Stored records:
= = = =
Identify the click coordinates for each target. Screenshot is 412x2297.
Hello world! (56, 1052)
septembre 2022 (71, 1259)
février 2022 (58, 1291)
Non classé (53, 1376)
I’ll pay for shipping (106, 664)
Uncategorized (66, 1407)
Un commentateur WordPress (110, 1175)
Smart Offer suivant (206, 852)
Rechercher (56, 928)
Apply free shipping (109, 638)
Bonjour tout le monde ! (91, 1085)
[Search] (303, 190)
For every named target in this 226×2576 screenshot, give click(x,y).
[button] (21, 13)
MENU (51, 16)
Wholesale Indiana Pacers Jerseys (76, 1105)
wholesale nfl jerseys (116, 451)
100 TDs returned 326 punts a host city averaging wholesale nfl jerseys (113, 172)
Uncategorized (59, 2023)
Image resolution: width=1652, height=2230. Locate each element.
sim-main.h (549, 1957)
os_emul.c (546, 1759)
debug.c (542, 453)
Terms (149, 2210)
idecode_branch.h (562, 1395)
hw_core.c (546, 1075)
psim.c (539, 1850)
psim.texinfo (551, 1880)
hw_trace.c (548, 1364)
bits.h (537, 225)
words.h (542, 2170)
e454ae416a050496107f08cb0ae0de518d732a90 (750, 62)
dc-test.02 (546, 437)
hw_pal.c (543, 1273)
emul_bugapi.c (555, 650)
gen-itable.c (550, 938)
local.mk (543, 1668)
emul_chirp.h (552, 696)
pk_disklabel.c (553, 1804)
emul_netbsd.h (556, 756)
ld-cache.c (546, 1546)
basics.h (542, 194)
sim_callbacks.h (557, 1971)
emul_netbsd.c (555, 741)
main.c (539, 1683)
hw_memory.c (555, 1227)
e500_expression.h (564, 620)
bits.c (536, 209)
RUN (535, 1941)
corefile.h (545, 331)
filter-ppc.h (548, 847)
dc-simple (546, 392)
= = = =
▶ YOUR GOAL: Return each record exactly as given.

▶ RESPONSE AREA:
Identify the click coordinates for each target. Screenshot is 412x2297.
Hello world! (56, 1052)
septembre 2022 (71, 1259)
février 2022 (58, 1291)
Non classé (53, 1376)
I’ll pay for shipping (106, 664)
Uncategorized (66, 1407)
Un commentateur WordPress (110, 1175)
Smart Offer suivant (206, 852)
Rechercher (56, 928)
Apply free shipping (109, 638)
Bonjour tout le monde ! (91, 1085)
[Search] (303, 190)
For every named target in this 226×2576 screenshot, give click(x,y).
[button] (21, 13)
MENU (51, 16)
Wholesale Indiana Pacers Jerseys (76, 1105)
wholesale nfl jerseys (116, 451)
100 TDs returned 326 punts a host city averaging wholesale nfl jerseys (113, 172)
Uncategorized (59, 2023)
Image resolution: width=1652, height=2230. Locate each element.
sim-main.h (549, 1957)
os_emul.c (546, 1759)
debug.c (542, 453)
Terms (149, 2210)
idecode_branch.h (562, 1395)
hw_core.c (546, 1075)
psim.c (539, 1850)
psim.texinfo (551, 1880)
hw_trace.c (548, 1364)
bits.h (537, 225)
words.h (542, 2170)
e454ae416a050496107f08cb0ae0de518d732a90 (750, 62)
dc-test.02 (546, 437)
hw_pal.c (543, 1273)
emul_bugapi.c (555, 650)
gen-itable.c (550, 938)
local.mk (543, 1668)
emul_chirp.h (552, 696)
pk_disklabel.c (553, 1804)
emul_netbsd.h (556, 756)
ld-cache.c (546, 1546)
basics.h (542, 194)
sim_callbacks.h (557, 1971)
emul_netbsd.c (555, 741)
main.c (539, 1683)
hw_memory.c (555, 1227)
e500_expression.h (564, 620)
bits.c (536, 209)
RUN (535, 1941)
corefile.h (545, 331)
filter-ppc.h (548, 847)
dc-simple (546, 392)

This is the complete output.